As a data professional based in Kenya, I wanted to build something that combines:
- Real-world data from authoritative sources (World Bank)
- Statistical rigor — CAGR, trend analysis, forecasting with confidence intervals
- Beautiful visualization — interactive Plotly charts, not static matplotlib
- Software engineering — modular architecture, CLI, tests, CI/CD
The result: a tool that fetches, analyzes, forecasts, and visualizes Kenya's economy in one command.
Architecture
┌─────────────────────────────────────────┐
│ CLI (click + rich) │
└──────────────┬──────────────────────────┘
│
┌──────────────▼──────────────────────────┐
│ Data Fetcher (httpx) │
│ World Bank API v2 │
└──────────────┬──────────────────────────┘
│
┌──────────┼──────────┬──────────┐
│ │ │ │
┌───▼────┐ ┌──▼─────┐ ┌──▼─────┐ ┌─▼──────┐
│Analyzer│ │Forecast│ │Compare │ │Insights│
└───┬────┘ └──┬─────┘ └──┬─────┘ └─┬──────┘
│ │ │ │
└─────────┴────┬─────┴──────────┘
│
┌─────────────▼───────────────┐
│ Dashboard Generator │
│ Plotly + Tailwind CSS │
└─────────────────────────────┘
The system is built as 6 focused modules, each doing one thing well:
- Fetcher — pulls data from World Bank API v2
- Analyzer — computes CAGR, trends, YoY changes, statistical summaries
- Forecaster — ensemble of Linear + Holt's Exponential Smoothing
- Comparator — ranks Kenya against 6 African peers
- Insights — algorithmically identifies key findings
- Dashboard — generates interactive Plotly HTML
Data Layer: World Bank API
The World Bank API is a goldmine of free, well-structured data. Here's how to fetch any indicator:
import httpx
def fetch_indicator(country_codes, indicator, date_range="2000:2024"):
countries = ";".join(country_codes)
url = f"https://api.worldbank.org/v2/country/{countries}/indicator/{indicator}"

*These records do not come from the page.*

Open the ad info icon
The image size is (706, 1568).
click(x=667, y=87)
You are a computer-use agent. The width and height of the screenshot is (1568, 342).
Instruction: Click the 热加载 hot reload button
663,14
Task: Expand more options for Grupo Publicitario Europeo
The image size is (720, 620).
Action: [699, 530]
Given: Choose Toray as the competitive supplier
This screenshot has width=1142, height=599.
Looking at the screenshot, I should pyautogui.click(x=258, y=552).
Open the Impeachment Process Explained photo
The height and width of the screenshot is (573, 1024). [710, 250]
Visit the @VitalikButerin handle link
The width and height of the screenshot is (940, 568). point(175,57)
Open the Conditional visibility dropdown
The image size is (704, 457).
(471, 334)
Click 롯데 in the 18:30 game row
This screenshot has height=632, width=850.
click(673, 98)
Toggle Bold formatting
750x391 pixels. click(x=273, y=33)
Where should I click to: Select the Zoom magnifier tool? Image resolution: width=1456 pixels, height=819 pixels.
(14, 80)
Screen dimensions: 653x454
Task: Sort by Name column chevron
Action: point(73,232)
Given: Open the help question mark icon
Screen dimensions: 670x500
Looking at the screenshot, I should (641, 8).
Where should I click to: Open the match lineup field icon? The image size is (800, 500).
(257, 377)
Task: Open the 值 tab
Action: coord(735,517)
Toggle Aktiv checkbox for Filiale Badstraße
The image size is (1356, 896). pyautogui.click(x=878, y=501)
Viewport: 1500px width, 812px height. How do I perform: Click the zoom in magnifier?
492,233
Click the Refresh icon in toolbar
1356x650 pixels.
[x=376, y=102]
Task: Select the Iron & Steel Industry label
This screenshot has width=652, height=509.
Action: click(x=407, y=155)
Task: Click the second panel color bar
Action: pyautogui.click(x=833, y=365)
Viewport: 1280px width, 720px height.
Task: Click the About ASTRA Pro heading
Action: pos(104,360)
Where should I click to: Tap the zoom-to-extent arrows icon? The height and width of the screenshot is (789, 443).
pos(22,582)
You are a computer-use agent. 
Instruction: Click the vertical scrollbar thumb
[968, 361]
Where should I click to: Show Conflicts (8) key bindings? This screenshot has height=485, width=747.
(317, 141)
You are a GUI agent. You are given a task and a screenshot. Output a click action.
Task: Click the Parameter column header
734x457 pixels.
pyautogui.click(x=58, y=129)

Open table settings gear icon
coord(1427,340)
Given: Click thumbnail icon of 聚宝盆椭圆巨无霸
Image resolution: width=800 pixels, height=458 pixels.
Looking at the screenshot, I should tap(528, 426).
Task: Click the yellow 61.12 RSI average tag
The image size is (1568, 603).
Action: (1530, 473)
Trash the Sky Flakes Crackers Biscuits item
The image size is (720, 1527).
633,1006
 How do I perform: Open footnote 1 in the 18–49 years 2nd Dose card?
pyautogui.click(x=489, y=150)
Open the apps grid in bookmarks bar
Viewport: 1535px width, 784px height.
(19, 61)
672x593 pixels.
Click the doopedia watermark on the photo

params = {"format": "json", "date": date_range, "per_page": 500}
with httpx.Client() as client:
resp = client.get(url, params=params, timeout=30)
data = resp.json()
records = []
for entry in data[1]:
if entry["value"] is not None:
records.append({
"country_code": entry["countryiso3code"],
"year": int(entry["date"]),
"value": float(entry["value"]),
})
return records
KenyaVista tracks 18 indicators across 6 dimensions:
| Dimension | Indicators |
|---|---|
| 💰 GDP & Growth | GDP, GDP Growth %, GDP per Capita |
| 📊 Trade & Finance | Exports, Imports, Total Reserves |
| 👥 Demographics | Population, Growth Rate, Urbanization, Life Expectancy |
| 📚 Education | Literacy Rate, Education Spending |
| 🏥 Health | Health Spending, Child Mortality, Maternal Mortality |
| 🌐 Technology | Internet Users, Mobile Subs, Electricity Access |
Analysis Engine
CAGR (Compound Annual Growth Rate)
The most important single-number summary of a time series:
def compute_cagr(start_value, end_value, years):
if start_value <= 0 or end_value <= 0 or years <= 0:
return None
return (end_value / start_value) ** (1 / years) - 1
For Kenya's GDP: from ~$12.7B (2000) to ~$104B (2023), that's a CAGR of about 9.4% — impressive by any standard.
Trend Detection
I use linear regression to determine if an indicator is increasing, decreasing, or flat:
import numpy as np
def compute_trend_direction(values):
years = np.array([v[0] for v in values], dtype=float)
vals = np.array([v[1] for v in values], dtype=float)
x_mean, y_mean = np.mean(years), np.mean(vals)
ss_xy = np.sum((years - x_mean) * (vals - y_mean))
ss_xx = np.sum((years - x_mean) ** 2)
slope = ss_xy / ss_xx
# R² tells us how well the linear model fits
y_pred = slope * years + (y_mean - slope * x_mean)
ss_res = np.sum((vals - y_pred) ** 2)
ss_tot = np.sum((vals - y_mean) ** 2)
r_squared = 1 - (ss_res / ss_tot) if ss_tot > 0 else 0
return {"slope": slope, "r_squared": r_squared,
"direction": "increasing" if slope > 0 else "decreasing"}
The R² value tells us how reliable the trend is. Kenya's internet adoption has an R² > 0.95 — a very clean upward trend.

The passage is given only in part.